# Task to carry out
When the line containing "Given: Switch to the 课程学习 tab" appears in the entries below, begin printing there and stop after the line containing "Screen dimensions: 868x480"; print each of those lines exactly and no other line.

# Data for this exercise
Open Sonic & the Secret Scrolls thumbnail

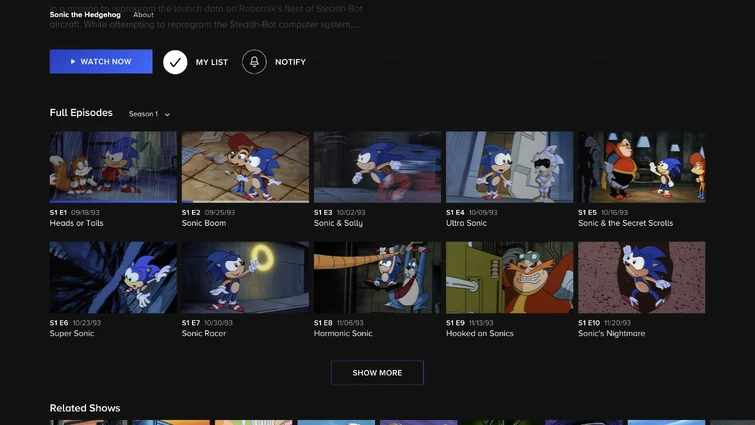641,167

...

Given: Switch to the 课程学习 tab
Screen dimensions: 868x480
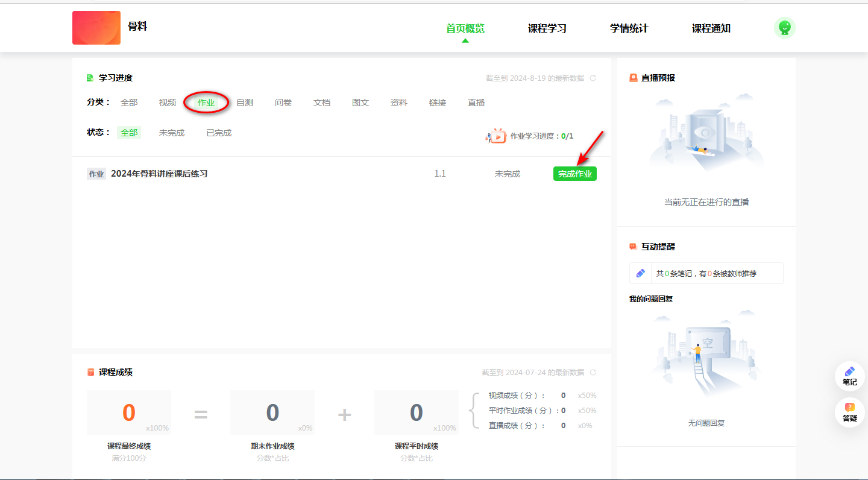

---

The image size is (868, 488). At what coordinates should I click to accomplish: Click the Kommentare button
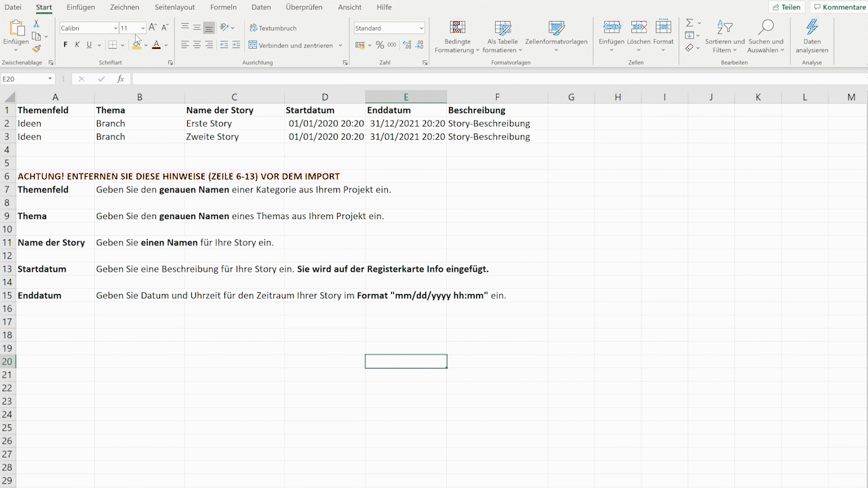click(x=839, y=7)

# Your response
Given: Switch to the 课程学习 tab
Screen dimensions: 868x480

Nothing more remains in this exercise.